Exercise text →

__________________________________________________

February 6, 2015
This week, the second largest health insurer in the U.S. became the victim of a massive cyberattack – the latest in what’s becoming an unnervingly common occurrence (see New Cyberattack Targets 1,000 Major Networks – and Probably More and Recent Cyberattack Calls Device Unlocking Policies into Question.
Information belonging to Anthem Inc. customers, as well as accounts associated with Anthem Blue Cross, Anthem Blue Cross and Blue Shield, Blue Cross and Blue Shield of Georgia, Empire Blue Cross and Blue Shield, Amerigroup, Caremore, Unicare, Healthlink, and DeCare were all part of the data breach.*
The aftermath: Stolen social security numbers and other personal information, hacked servers, and (though we don’t yet know the full extent of the breach) a huge loss of trust in IT security.
According to the company, Anthem will provide credit monitoring and identity protection services free of charge to those who have been affected (many of whom are yet unaware that their information was stolen), in addition to working with the FBI and hiring a cybersecurity company to assess its systems.
In a world of instant sharing and storing information in the cloud, getting complacent with your security is more dangerous than ever. Case in point, Anthem had not been actively working with any cybersecurity firms (such as the one it has currently retained to evaluate its systems) when the hacking took place.
To effectively protect your sensitive information from the ever-growing threat of cyberattacks, it’s vital to make cybersecurity an ongoing effort – especially if it’s sensitive company information that’s on the line (see Don’t Overlook Enterprise Security).
With that in mind, here are a few key pieces of advice to ensure that your information is secure as possible. For more tips and best practices, see Security Advice from Cyber-Experts.
As we mentioned in our post, The Worst Passwords of 2014, it can be difficult to follow the best practices of password security. This includes making sure it’s complex (following no simple patterns), changing it consistently over time (we recommend 6 months), and using different passwords for various systems/websites.
Following these best practices usually leads to an overwhelming number of passwords for you to remember – and that’s where a password manager comes in. Not only does it provides you with strong, unique passwords for all of your accounts, but it also keeps them in a secure encrypted vault on your device.
Think about how many of your passwords are similar, with only a few symbols or letters differentiating them.

__________________________________________________

Data for analysis →
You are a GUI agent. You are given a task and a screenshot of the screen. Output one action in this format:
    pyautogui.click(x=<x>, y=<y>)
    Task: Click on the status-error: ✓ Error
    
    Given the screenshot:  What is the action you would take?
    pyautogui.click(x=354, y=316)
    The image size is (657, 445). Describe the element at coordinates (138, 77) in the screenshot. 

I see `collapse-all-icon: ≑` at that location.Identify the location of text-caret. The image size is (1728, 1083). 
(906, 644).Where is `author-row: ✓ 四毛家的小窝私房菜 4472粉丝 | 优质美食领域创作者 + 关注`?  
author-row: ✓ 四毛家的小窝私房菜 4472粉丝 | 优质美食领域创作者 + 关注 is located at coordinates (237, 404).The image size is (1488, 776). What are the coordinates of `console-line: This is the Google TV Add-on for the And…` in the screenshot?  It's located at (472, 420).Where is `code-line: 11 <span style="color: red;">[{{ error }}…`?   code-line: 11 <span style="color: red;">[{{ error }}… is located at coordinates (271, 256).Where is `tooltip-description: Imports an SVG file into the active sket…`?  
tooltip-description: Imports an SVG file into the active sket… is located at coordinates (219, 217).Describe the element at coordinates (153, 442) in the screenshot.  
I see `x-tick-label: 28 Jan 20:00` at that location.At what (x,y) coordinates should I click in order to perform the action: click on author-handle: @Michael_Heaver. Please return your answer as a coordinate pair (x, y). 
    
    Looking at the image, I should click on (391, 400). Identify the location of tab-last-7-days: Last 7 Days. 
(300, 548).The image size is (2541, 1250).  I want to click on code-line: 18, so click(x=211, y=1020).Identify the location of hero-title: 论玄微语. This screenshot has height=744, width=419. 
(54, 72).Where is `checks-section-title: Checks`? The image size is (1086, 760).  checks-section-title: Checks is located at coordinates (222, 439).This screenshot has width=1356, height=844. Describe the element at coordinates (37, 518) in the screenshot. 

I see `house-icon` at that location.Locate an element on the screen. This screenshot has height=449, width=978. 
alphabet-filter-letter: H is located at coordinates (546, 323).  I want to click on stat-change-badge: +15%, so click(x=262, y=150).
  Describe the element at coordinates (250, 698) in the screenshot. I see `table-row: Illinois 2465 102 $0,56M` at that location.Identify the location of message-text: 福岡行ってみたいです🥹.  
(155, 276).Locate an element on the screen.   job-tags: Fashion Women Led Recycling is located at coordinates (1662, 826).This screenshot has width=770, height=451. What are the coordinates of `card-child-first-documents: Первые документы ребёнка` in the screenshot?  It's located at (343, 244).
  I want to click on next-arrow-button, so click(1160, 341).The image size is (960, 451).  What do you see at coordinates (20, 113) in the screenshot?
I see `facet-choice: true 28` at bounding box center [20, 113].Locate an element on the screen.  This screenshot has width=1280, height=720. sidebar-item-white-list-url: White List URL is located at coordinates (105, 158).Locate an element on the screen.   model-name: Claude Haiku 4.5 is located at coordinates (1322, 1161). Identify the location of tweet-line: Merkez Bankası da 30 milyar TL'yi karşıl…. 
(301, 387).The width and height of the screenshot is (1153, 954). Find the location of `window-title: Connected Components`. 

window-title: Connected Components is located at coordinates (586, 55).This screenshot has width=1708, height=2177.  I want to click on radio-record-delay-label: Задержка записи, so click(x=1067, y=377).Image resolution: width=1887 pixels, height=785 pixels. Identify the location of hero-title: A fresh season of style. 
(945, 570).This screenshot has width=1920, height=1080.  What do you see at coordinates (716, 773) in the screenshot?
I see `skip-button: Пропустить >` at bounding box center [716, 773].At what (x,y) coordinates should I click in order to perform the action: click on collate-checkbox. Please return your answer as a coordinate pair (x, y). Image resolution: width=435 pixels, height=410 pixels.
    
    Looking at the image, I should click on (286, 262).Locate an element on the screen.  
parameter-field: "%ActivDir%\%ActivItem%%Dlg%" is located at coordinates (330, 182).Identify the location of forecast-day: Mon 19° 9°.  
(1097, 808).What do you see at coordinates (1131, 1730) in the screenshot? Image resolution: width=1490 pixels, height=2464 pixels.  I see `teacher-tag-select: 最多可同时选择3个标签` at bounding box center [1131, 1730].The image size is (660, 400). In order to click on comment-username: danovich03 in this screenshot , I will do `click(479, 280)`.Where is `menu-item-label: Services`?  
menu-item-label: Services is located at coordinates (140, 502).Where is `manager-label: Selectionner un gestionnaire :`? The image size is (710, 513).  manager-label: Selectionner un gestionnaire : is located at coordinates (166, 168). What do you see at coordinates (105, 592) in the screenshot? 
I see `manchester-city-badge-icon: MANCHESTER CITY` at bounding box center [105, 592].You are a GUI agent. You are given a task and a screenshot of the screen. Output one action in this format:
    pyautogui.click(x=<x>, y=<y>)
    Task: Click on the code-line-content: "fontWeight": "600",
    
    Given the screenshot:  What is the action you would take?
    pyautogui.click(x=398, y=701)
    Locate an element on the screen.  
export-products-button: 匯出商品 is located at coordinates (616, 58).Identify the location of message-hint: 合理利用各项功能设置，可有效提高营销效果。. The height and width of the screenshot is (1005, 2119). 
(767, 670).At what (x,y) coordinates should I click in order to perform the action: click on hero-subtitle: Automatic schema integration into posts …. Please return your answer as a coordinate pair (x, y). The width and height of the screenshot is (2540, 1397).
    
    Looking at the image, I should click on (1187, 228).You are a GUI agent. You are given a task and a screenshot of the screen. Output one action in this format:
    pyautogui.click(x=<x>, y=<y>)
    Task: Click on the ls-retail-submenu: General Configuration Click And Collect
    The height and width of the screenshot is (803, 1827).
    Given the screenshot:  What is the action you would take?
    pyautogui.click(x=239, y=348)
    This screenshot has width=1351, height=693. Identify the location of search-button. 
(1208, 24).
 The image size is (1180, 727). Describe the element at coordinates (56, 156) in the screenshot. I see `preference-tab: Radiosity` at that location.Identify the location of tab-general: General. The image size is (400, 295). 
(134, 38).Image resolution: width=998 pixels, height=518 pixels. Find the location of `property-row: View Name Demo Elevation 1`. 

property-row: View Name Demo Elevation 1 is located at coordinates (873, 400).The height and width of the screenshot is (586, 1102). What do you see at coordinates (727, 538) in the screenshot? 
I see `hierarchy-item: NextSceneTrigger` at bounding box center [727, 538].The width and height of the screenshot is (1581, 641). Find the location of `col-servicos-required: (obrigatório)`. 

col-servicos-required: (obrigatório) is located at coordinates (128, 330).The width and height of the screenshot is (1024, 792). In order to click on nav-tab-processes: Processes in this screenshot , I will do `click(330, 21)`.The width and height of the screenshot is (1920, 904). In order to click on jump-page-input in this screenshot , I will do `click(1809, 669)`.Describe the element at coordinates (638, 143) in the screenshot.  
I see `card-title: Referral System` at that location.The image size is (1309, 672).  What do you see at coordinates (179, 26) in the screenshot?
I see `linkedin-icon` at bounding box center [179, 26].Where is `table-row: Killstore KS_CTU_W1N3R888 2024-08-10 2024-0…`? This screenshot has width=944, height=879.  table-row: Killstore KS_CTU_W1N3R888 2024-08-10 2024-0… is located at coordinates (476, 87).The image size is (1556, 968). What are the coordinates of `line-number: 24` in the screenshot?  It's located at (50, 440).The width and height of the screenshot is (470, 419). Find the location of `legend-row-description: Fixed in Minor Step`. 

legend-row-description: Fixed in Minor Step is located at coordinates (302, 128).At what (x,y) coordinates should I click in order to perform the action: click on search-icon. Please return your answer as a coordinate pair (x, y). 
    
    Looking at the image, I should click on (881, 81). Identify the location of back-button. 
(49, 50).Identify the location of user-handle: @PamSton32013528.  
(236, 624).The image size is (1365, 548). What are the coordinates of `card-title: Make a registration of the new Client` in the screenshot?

__________________________________________________

Task requirements →
1. Rewrite the paragraph of the Anthem breach article that begins "According to the company, Anthem will provide" as a short bulleted list that keeps its main facts.
2. According to the Anthem breach article, how often should you change a password?
3. Continue the Anthem breach article from the point where it stops.
The lines after the Anthem breach article come from a different source.

Answer list →
1.
- Anthem will give free credit monitoring and identity protection services to the people affected, many of whom do not yet know their information was stolen.
- Anthem is working with the FBI.
- Anthem is hiring a cybersecurity company to assess its systems.

2. Every 6 months.

3.
While this may make things easier for you to remember, it’s also a hacker’s dream, and it certainly won’t protect you in the event of a cyberattack. That’s because all it takes to get your credentials is one non-secure site you use. If all of your usernames and passwords are variations of the hacked account, your information becomes an open book.
Never open correspondence, click links, or download content from unknown sources (see 7 Mobile Security Mistakes to Stop Making in 2015). Remember: Legitimate companies won’t ask for sensitive information through unsecured channels.
The Anthem breach included names, birthdays, medical IDs/social security numbers, street addresses, email addresses and employment information (including income data). Criminals may use this stolen information to send email or texts that appear to be from people or sites you trust.†
Checking up on your finances and past transactions can help you keep track of your finances. But most importantly, it will become easier to pinpoint unfamiliar charges and quickly identify fraud.†
If you see charges you don’t recognize, contact the fraud department at your bank or credit card provider right away.
As a follow-up to step 4, consistently monitoring your credit report (with the multitude of free credit tools available) can help you recognize if you’ve become the victim of fraud.
Everyone is entitled to a free report every 12 months from each of the three credit bureaus: Equifax, Experian and TransUnion. According to Forbes,† you can get your report from AnnualCreditReport.com or by calling 1-877-322-8228.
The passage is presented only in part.